_Task objective:_
Count each line below that has the word "Folgen" in it, and give only the total.

_Records shown:_
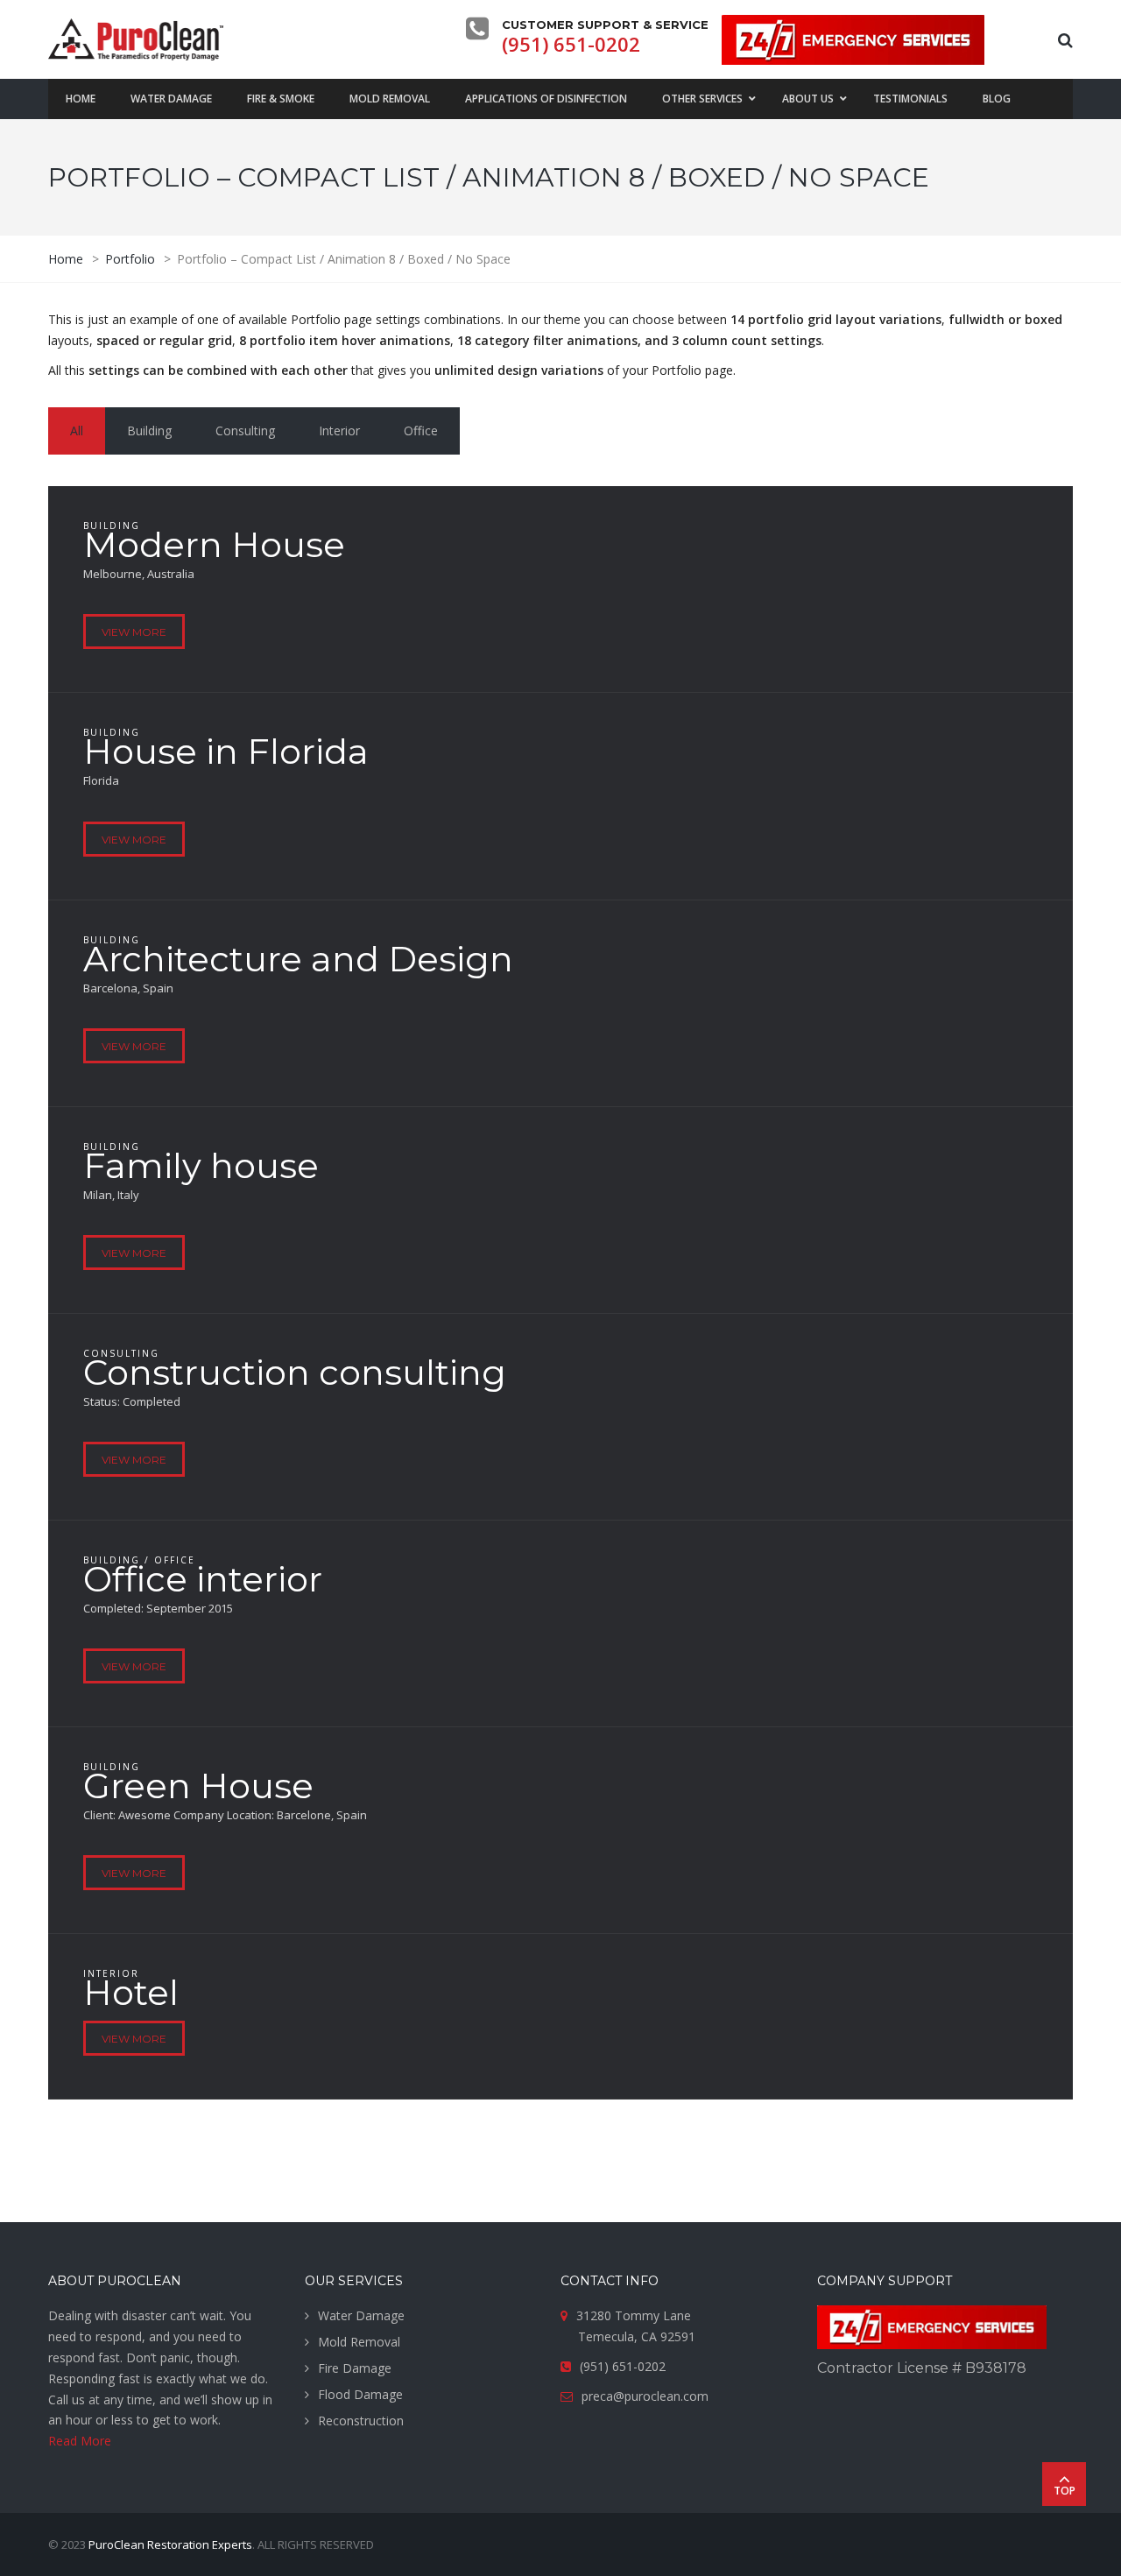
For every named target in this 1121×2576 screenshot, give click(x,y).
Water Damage (361, 2315)
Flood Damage (360, 2394)
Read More (79, 2440)
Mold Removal (359, 2341)
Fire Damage (354, 2368)
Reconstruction (361, 2420)
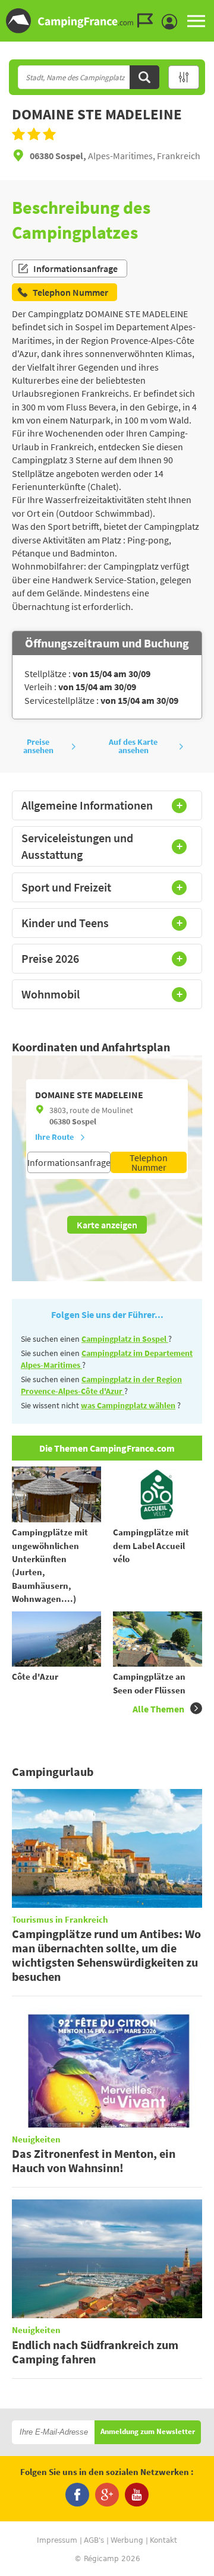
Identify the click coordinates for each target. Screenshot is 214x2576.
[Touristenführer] (148, 21)
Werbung (127, 2540)
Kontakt (163, 2540)
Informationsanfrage (75, 268)
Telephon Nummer (149, 1162)
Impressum (57, 2540)
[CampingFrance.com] (107, 21)
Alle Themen (158, 1709)
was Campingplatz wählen (128, 1405)
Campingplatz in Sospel (124, 1338)
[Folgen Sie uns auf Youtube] (137, 2495)
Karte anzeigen (107, 1225)
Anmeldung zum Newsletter (147, 2432)
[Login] (172, 22)
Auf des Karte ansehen (133, 746)
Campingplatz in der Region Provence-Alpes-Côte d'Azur (101, 1385)
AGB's (94, 2540)
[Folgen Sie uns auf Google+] (107, 2495)
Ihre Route (54, 1136)
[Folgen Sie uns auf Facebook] (77, 2495)
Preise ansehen (38, 746)
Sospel (84, 1121)
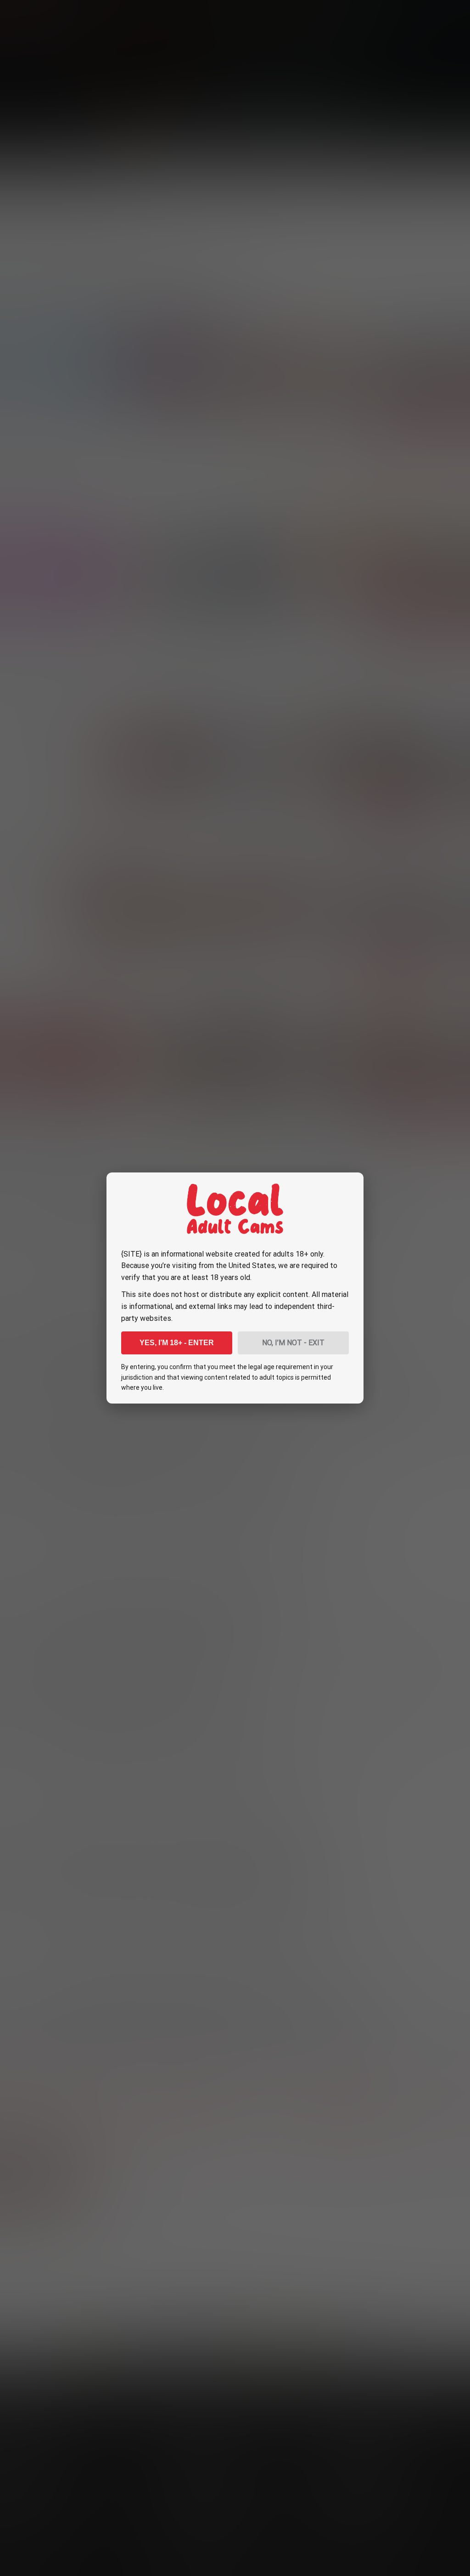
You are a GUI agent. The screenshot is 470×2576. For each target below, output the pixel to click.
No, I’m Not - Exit (293, 1342)
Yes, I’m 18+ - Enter (177, 1343)
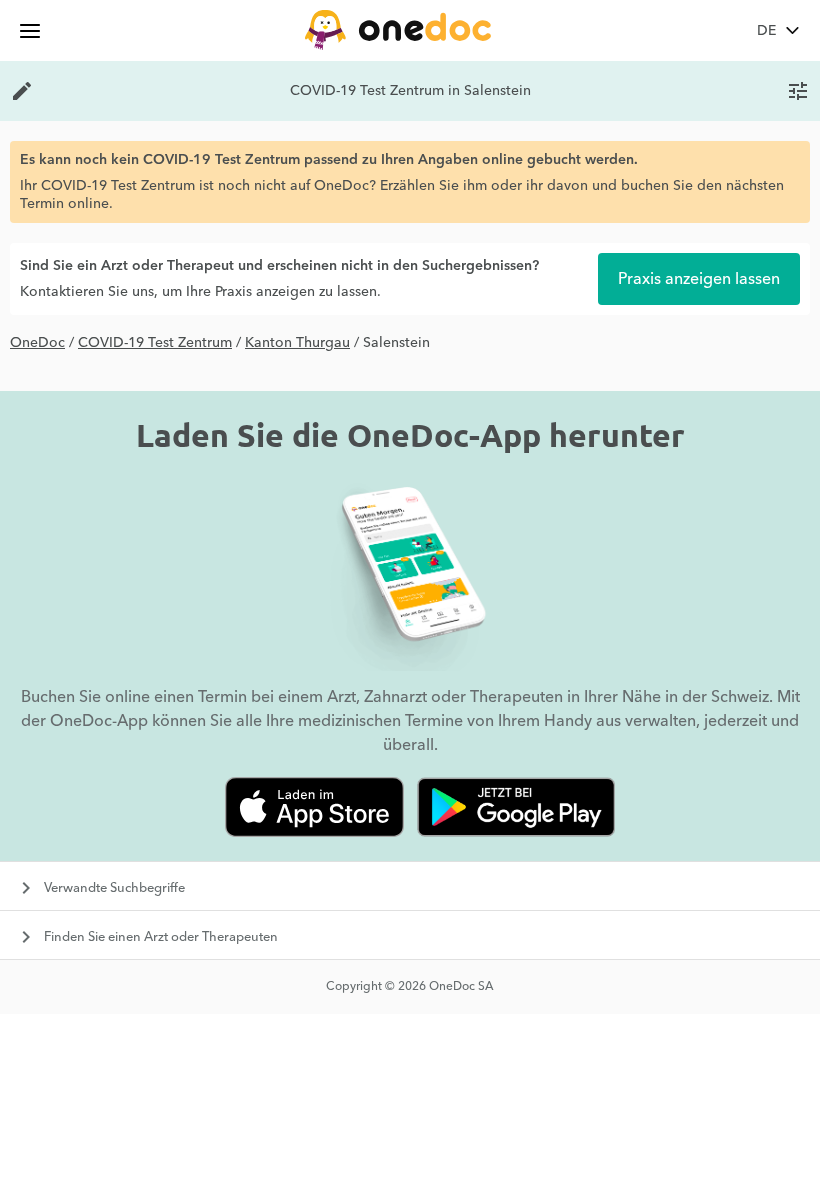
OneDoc (37, 343)
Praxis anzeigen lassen (699, 279)
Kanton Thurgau (297, 343)
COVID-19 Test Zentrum (155, 343)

_Reply:_
3